Dr. Arlan Richardson, Promises in Modulating the Aging Process

Author(s): Scott Douglas Jacobsen

Publication (Outlet/Website): The Good Men Project

Publication Date (yyyy/mm/dd): 2025/02/03

Dr. Arlan Richardson is a Professor of Geriatric Medicine and the Donald W. Reynolds Endowed Chair of Aging Research at the University of Oklahoma Health Sciences Center. With over 40 years of experience, he has authored over 300 peer-reviewed publications and mentored over 50 scientists. His pioneering work includes research on dietary restriction and gene expression, oxidative stress, and rapamycin’s effects on aging. Dr. Richardson has received numerous accolades, including the Nathan Shock Award and the Irving Wright Award of Distinction. His current focus is on oxidative stress, necroptosis, inflammation, and dietary restriction in aging using genetic mouse models. Richardson discussed the evolution of aging research over the past 50 years. Key findings include the benefits of dietary restriction and rapamycin in animal models. However, translating these to humans remains a challenge. Richardson emphasized the importance of addressing aging itself rather than focusing solely on curing individual diseases like cancer or heart disease, as these yield limited lifespan increases. He highlighted the societal challenge of obesity and stressed that combining caloric restriction with exercise could improve healthspan. Moving forward, advancing human trials and reliable anti-aging interventions are essential goals.

Scott Douglas Jacobsen: Today, we are here with Dr. Arlan G. Richardson, a distinguished American biochemist renowned for his extensive research on aging. He is a professor in the Department of Biochemistry and Molecular Biology and holds the Donald W. Reynolds Endowed Chair of Aging Research.

Anyway, in your decades of research in the field of aging, what developments have become more factual and moved away from being considered science fiction? Conversely, what areas still appear as intractable as they were when you began your career?

Richardson: That is an excellent question. When I started in the field in the 1970s—over 50 years ago—while I was very excited about studying aging, I seriously doubted whether we would ever discover a way to manipulate the aging process. It didn’t matter whether it was a model; it wasn’t even a human model.

When people ask me when we would find something to slow aging, I would always say, “Probably in 10 years.” Even though I didn’t believe it would happen even within my life time, I figured that in 10 years, nobody would remember what I had said.  S

At that time, dietary restriction was the only known way to manipulate lifespan. I conducted many studies on this topic. We believed that if we could understand what dietary restriction was doing, we could target drugs to replicate its effects.
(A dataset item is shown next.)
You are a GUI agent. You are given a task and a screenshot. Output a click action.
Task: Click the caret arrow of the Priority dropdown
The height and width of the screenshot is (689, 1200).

One of our significant findings was that dietary restriction almost reversed many problems associated with aging, such as disrupted biological pathways and the onset of age-related diseases. Dietary restriction delayed these issues. Animals subjected to dietary restriction lived longer and remained biologically younger. However, applying dietary restrictions to humans was a significant challenge because we all know that maintaining a strict diet for more than a year or two is extremely difficult for most people.

About 90% of people fail to sustain weight loss through dieting. I am an example of this myself. Given these limitations, I did not believe that, within my career, we would develop a drug capable of increasing lifespan and slowing aging.

What surprised me was the discovery in 2009 that rapamycin—a drug used in organ transplant rejection and some cancers—was shown to slow down aging in animal models. That was a significant milestone in the field of aging research.

Jacobsen: What areas should people be aware of regarding cautionary notes? Because, as with anything, there can be extraordinary promises that are technically grounded in the laws of physics or biology without necessarily negating their possibility. In finance, banking, or wellness, there’s always the potential for scams, fraud, or extraordinary claims that exceed the evidence.

As an expert, what are the main things people should be wary of—things known to be scams or frauds or that simply do not work?

Richardson: From a scientific standpoint, when discussing the ability of certain manipulations to work—whether in laboratory animals or life in general—the big question is whether these results will translate to humans. This is a significant issue because most of the manipulations that show promise in preventing conditions like cancer or Alzheimer’s disease in animal studies often fail to work in humans.

One consistent problem I see involves claims made about various supplements. These are often marketed as having effects on humans, even though there’s no solid foundation to support these claims, especially in animal studies. That doesn’t mean they won’t work in humans, but if something doesn’t show efficacy in animal studies, the likelihood of it working in humans is significantly reduced. On the other hand, just because a treatment works in animal models doesn’t guarantee it will work in humans. Does that make sense to you?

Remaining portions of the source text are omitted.